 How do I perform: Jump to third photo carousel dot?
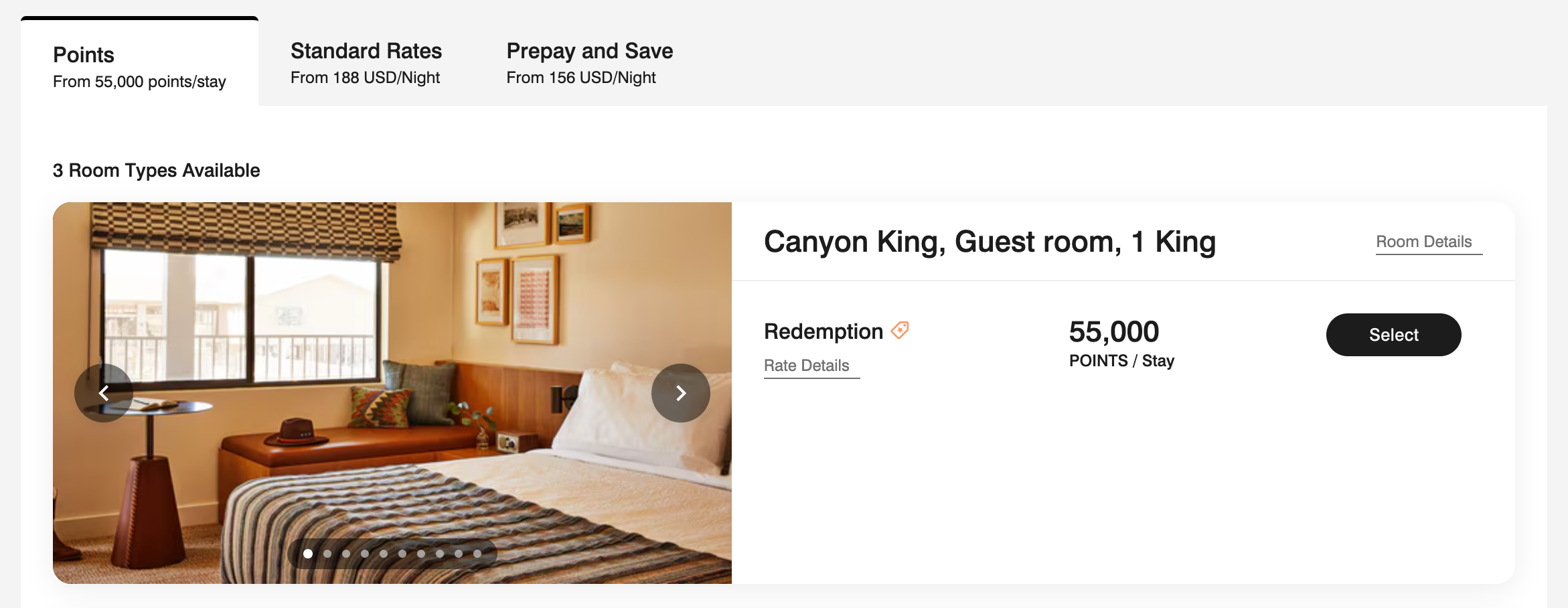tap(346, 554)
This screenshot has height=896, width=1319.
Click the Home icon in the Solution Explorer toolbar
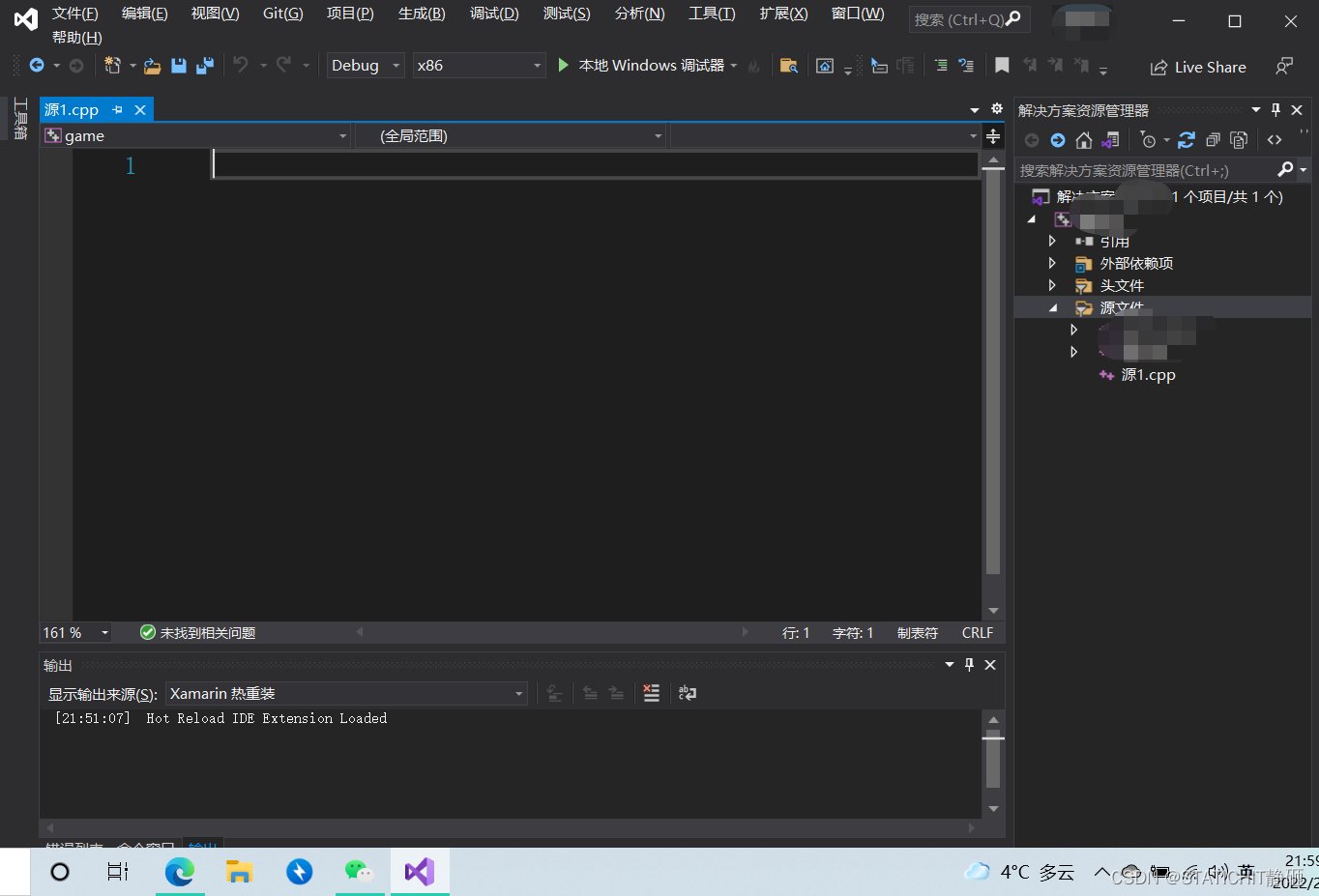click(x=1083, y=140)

--------

Without including any pictures, repeat the records above exactly.

 How do I perform: Jump to third photo carousel dot?
tap(346, 554)
This screenshot has height=896, width=1319.
Click the Home icon in the Solution Explorer toolbar
click(x=1083, y=140)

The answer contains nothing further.